(-)-5-methyl-8-hydroxy-(di-n-propylamino)tetralin:: A new 5-HT1A receptor antagonist

(+/-)-5-Me-8-OH-DPAT 4 was synthesized by a new synthetic pathway recently described by us. The (+)- and (-)-enantiomers 4 were prepared from the primary amine 8 by crystallisation of the (+)- and (-)-mandelic acid salts. The enantiomers reacted with propyl iodide and were demethylated by 48% HBr to the (+)- and (-)-4 compounds. These compounds had good affinity for 5-HT1A receptors (K-i = 32.9 +/- 0.8 and 45.6 +/- 2 nM, respectively) but lacked enantioselectivity. In contrast to 8-OH-DPAT, but similar to WAY 100635 and (+)-WAY 100135, the addition of GTP-gamma S did not decrease the affinity of these compounds for 5-HT1A receptors, suggesting a partial agonist or antagonist profile.

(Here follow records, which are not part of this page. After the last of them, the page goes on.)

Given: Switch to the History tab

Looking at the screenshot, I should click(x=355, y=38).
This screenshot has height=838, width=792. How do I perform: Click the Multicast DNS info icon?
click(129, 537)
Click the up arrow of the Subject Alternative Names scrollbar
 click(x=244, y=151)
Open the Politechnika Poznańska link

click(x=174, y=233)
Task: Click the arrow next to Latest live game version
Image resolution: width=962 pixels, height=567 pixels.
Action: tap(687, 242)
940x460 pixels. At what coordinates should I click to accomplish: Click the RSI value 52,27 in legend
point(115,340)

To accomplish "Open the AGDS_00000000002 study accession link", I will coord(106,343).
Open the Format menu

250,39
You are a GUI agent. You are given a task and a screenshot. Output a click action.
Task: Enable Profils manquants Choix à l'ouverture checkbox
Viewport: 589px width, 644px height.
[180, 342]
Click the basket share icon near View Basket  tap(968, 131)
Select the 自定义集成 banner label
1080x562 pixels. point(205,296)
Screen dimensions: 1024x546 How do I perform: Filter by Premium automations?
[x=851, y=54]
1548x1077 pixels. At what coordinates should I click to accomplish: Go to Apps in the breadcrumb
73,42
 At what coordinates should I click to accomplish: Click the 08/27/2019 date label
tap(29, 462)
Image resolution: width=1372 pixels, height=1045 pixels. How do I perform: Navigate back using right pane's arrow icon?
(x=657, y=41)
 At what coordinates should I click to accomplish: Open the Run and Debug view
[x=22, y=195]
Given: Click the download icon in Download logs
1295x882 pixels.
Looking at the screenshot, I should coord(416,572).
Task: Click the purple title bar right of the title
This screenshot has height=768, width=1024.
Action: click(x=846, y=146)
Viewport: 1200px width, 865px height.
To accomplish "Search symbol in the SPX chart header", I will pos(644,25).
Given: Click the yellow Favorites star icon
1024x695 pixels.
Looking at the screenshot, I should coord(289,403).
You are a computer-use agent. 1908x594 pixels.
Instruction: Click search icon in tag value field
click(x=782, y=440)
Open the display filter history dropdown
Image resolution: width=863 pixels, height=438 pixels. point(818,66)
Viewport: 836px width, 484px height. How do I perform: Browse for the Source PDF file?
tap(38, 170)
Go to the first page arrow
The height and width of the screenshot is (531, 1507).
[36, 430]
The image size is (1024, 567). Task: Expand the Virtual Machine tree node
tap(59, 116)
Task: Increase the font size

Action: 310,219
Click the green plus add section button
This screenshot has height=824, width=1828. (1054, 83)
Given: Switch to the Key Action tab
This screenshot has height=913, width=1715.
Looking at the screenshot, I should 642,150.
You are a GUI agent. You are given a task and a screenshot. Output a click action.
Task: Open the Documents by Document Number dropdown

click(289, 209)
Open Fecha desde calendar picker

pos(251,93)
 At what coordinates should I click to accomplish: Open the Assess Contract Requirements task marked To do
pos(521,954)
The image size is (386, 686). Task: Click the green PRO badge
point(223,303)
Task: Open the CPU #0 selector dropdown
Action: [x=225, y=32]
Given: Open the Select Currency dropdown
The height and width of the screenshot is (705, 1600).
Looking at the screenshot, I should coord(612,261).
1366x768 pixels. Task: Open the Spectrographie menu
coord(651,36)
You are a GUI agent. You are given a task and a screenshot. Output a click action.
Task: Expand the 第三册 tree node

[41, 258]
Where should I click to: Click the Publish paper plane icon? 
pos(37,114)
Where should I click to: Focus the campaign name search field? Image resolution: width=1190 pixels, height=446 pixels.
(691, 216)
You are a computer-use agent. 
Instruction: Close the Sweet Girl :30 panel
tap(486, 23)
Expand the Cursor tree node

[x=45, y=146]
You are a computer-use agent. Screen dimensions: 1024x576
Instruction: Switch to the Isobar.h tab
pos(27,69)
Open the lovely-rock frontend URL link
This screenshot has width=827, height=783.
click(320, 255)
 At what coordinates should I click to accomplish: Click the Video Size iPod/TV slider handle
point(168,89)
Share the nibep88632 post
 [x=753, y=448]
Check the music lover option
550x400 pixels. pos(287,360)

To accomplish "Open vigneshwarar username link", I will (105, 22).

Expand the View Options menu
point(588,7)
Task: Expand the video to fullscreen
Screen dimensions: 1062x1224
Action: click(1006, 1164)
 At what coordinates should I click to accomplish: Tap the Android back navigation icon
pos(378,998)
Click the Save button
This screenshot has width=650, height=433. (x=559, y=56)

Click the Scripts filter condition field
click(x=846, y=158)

Adenylyl cyclase assays with rat hippocampal membranes showed that (-)-4 was totally inactive as an agonist over a wide concentration range in contrast to (+)-4 which was a partial agonist. (-)-4 (1 and 10 mu M) shifted the concentration-effect curve for the inhibition by 8-OH-DPAT of forskolin-stimulated cyclic AMP production to the right (pA(2) = 7.6), demonstrating a competitive interaction between the two drugs. (C) Elsevier, Paris.